- MATERIAL SUPPLIED

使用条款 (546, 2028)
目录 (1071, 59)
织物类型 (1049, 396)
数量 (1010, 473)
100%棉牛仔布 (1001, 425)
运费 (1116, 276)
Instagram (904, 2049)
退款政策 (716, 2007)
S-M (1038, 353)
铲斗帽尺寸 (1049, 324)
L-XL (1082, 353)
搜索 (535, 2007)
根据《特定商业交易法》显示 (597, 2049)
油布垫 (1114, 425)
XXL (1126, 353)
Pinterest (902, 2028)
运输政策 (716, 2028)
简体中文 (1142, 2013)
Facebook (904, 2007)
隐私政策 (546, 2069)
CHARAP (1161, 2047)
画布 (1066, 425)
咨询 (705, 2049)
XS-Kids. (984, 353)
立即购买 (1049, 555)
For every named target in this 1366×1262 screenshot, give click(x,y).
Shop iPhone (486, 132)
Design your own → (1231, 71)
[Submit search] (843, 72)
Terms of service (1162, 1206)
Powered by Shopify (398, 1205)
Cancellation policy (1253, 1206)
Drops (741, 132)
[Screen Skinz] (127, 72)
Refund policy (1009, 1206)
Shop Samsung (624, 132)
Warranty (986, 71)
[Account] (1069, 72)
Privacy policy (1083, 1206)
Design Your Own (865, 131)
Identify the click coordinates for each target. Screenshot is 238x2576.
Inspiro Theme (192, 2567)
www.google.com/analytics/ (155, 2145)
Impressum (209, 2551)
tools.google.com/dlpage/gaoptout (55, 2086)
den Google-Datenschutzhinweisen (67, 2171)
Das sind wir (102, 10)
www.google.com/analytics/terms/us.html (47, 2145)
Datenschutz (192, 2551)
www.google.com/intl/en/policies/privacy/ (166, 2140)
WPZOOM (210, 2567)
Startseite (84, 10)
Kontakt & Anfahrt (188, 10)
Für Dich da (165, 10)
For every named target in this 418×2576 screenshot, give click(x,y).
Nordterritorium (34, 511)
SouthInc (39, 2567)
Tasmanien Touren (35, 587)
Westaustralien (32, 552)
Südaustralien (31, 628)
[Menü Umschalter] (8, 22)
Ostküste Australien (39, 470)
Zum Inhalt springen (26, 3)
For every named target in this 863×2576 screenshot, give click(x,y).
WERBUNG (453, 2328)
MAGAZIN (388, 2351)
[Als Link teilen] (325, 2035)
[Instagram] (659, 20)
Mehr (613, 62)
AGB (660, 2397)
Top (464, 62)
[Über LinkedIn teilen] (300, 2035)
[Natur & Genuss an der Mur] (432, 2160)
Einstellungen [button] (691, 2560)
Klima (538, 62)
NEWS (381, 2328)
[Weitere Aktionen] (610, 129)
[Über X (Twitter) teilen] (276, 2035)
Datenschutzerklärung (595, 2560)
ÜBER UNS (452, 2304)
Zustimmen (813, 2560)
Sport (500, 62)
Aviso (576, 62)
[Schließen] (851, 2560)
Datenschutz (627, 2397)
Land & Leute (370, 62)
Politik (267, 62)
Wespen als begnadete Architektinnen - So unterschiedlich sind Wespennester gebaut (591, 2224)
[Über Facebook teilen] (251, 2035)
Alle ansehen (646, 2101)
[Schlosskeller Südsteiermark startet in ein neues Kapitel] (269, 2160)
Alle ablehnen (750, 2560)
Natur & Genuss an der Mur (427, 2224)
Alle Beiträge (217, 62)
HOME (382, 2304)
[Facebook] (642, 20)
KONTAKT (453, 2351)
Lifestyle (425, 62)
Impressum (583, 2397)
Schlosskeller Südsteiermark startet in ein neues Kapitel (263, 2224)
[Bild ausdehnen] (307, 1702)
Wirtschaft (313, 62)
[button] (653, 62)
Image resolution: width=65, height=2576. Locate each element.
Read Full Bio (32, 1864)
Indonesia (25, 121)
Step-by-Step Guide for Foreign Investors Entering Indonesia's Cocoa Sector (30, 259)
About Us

- TRY IT
Show every line in the listing above that carries the word "Alle".

- WORKED SOLUTION
Alle ansehen (646, 2101)
Alle ablehnen (750, 2560)
Alle Beiträge (217, 62)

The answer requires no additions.